For tips on how to write and submit your own letter, check out our LTE Campaign Action Center!
The idea that Prop. 13 was meant to protect seniors is propaganda
I disagree strongly with the letter writer who stated that Proposition 13 was designed to help seniors who, before 1978, could not afford the escalating property tax bills. That was the propaganda.
In reality, Proposition 13 helps mostly businesses with huge, valuable locations pay a small property tax. As a senior, I purchased my condominium after 1978 and pay more than many homeowners with twice the space in Beverly Hills.
What was really harmed was our state budget, with less money available for education and infrastructure. This is still the case, as we now have tax inequality, classes with 38 students, worn-out schools with no librarians or counselors, poor roadways, and power lines inferior to those that are now underground in several European countries.
Proposition 13's gift to commercial property owners
Columnist Conor Friedersdorf touched on the topic of commercial parcels but quickly switched subjects in his Proposition 13 tax revolt discussion. He didn’t dare reveal the hidden Prop. 13 provision that allows commercial/industrial property to avoid assessment when the property is sold.
A Prop.13 loophole stipulated that if less than half of the property value is sold to a new owner, the transaction will not trigger (avoids) a property tax reassessment.
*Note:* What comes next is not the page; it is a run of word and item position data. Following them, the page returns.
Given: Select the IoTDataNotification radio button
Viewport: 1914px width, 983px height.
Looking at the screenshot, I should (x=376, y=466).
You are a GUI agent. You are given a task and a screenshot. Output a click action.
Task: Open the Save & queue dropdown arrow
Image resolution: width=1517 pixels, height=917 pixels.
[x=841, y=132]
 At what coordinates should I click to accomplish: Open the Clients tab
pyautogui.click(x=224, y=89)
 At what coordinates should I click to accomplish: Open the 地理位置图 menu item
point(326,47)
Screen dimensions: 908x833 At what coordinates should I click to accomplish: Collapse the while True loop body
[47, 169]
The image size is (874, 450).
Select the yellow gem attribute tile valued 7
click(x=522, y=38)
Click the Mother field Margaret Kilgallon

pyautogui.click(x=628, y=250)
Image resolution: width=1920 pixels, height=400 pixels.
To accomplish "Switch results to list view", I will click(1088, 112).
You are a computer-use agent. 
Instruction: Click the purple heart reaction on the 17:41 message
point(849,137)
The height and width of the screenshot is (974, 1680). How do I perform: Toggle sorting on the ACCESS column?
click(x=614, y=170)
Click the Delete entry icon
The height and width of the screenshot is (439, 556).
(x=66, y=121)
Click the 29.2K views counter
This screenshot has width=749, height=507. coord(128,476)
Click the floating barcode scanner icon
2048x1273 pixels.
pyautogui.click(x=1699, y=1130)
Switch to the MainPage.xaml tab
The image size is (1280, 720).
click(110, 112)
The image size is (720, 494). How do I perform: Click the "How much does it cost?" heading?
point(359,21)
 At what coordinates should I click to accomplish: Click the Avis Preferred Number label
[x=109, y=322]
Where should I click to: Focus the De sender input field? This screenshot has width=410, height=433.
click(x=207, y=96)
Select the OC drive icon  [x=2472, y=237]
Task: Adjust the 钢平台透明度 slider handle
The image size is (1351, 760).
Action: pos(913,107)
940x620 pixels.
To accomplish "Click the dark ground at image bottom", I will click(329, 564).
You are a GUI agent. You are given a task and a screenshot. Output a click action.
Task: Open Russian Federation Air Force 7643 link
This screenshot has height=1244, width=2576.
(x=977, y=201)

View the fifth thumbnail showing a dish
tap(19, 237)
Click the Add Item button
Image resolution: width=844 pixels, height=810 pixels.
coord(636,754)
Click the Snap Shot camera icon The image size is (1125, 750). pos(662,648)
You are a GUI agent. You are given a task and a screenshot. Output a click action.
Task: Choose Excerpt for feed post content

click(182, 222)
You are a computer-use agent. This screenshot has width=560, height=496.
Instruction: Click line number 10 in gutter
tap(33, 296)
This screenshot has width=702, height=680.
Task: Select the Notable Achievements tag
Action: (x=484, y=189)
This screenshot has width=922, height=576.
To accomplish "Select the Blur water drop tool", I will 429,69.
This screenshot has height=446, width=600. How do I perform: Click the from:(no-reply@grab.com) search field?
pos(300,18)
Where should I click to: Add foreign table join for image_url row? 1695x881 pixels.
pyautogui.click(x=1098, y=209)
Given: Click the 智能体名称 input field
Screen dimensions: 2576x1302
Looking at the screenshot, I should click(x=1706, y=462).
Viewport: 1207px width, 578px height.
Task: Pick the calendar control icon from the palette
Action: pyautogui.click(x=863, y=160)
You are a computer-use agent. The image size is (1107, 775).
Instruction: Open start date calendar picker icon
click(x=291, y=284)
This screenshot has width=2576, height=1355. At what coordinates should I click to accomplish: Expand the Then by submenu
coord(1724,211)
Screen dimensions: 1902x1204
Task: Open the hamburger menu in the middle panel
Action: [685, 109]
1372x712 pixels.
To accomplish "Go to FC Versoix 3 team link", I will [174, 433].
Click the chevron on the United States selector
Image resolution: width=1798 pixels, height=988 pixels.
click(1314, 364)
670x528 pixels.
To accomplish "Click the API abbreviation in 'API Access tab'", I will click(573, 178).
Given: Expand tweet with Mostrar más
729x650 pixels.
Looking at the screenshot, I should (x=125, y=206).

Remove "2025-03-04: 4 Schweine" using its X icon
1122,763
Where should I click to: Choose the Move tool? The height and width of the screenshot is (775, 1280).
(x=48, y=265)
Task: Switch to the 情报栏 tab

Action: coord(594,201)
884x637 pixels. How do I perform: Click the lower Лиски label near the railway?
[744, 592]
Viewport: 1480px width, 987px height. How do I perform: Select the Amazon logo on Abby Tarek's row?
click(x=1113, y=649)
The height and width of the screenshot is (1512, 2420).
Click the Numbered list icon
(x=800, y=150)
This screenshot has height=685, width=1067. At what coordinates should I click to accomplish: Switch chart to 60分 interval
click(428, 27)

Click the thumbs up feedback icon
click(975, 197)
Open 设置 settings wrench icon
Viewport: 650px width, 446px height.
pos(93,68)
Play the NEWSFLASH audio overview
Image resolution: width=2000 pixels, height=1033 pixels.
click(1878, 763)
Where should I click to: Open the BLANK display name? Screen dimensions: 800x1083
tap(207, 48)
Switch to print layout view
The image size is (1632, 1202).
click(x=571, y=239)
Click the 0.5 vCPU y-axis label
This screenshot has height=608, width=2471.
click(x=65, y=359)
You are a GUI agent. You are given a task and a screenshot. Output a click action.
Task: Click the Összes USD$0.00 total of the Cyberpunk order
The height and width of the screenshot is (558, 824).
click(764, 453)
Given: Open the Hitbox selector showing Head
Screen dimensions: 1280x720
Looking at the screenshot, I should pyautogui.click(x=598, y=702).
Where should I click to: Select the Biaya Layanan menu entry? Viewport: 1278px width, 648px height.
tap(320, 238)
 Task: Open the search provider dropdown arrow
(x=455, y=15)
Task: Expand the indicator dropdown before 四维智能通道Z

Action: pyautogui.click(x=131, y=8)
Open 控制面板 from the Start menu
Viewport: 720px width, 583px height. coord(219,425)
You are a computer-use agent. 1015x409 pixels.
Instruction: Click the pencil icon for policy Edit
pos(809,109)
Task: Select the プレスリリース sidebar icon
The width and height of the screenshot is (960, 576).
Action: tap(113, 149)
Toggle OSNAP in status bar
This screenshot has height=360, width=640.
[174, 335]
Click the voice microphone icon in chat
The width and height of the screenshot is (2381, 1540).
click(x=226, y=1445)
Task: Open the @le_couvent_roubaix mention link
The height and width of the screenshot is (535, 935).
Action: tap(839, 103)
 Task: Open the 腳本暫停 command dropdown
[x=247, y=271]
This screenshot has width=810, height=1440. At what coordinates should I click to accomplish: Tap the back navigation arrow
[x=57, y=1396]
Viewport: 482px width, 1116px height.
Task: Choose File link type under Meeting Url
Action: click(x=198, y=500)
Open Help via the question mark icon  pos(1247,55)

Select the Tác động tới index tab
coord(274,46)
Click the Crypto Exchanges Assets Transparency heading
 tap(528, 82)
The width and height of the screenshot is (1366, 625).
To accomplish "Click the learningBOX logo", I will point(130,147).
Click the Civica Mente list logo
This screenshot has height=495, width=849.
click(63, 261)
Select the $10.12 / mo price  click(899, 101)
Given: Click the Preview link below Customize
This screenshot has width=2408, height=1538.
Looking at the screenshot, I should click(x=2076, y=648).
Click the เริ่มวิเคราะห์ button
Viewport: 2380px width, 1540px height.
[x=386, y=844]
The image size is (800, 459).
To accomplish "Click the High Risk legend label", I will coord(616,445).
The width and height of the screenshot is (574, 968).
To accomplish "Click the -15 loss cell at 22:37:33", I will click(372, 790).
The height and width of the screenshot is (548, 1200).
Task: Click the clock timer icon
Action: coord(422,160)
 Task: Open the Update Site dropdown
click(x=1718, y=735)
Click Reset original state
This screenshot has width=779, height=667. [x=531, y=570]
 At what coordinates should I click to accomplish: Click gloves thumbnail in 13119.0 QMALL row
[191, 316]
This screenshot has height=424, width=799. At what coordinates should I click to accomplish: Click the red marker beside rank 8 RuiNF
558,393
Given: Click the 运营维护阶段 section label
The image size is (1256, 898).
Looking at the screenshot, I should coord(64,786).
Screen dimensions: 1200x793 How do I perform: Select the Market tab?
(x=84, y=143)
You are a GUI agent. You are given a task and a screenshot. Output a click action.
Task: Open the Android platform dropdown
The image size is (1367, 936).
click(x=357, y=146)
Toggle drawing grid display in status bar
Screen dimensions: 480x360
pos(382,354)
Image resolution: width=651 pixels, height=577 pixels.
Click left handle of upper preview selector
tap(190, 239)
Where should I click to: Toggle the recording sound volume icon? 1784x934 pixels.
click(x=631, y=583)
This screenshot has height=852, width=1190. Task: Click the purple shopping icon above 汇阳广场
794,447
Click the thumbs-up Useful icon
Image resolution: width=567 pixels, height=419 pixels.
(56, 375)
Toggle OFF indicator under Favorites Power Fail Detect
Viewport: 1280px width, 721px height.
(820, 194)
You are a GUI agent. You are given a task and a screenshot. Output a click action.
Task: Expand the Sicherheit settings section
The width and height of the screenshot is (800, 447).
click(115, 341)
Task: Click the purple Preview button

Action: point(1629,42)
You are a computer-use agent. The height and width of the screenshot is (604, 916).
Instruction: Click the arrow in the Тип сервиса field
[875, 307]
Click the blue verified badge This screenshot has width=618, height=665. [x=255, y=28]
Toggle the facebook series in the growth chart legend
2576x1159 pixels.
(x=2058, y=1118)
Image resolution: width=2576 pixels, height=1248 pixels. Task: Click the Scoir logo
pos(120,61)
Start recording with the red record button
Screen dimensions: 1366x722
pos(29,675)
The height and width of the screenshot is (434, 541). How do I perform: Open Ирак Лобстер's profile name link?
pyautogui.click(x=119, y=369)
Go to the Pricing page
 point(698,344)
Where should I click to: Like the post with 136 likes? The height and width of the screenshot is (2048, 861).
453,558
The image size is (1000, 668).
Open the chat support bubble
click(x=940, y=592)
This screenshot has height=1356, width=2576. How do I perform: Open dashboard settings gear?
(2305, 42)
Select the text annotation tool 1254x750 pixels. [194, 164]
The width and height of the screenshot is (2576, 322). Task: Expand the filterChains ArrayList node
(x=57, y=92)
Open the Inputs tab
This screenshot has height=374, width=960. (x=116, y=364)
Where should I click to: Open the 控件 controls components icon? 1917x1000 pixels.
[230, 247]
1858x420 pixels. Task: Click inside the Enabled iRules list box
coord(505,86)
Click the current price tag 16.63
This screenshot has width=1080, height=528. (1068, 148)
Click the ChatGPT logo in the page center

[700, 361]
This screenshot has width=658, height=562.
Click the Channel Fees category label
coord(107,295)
Ergo, ownership of most commercial/industrial holdings are divided between three or more investors. They always limit sales to less than half of the ownership, avoiding property tax increases year after year for decades.
That ploy shifted the property tax burden to residential property. Before, Prop.13 residential owners bore about 55% of the total property tax burden Today, they bear more than 70% while commercial property owners share less than 30%
It’s high time for those commercial/industrial properties to be reassessed to current market value and the fractional exemption should be eliminated.
Invest in schools again
Regarding “Teacher protests put GOP on the spot in red states” (Nation, April 5): Increasing education funding is essential to teachers and schools. It is great to see so many teacher protests across red states like Oklahoma, Kentucky and Arizona because of poor public education funding. However, let us not forget that poor education funding is not limited just to Republican states. Most people don’t know that California — one of the most Democratic states in the nation — is actually on par with several of these red states in education funding. We are consistently ranked within the bottom 10 states even though California used to lead the nation in education funding during the 1960s. Now is the time to finally tackle the root of California’s education problem: Proposition 13. Reforming Prop. 13 is the best thing we can do to invest in our schools again.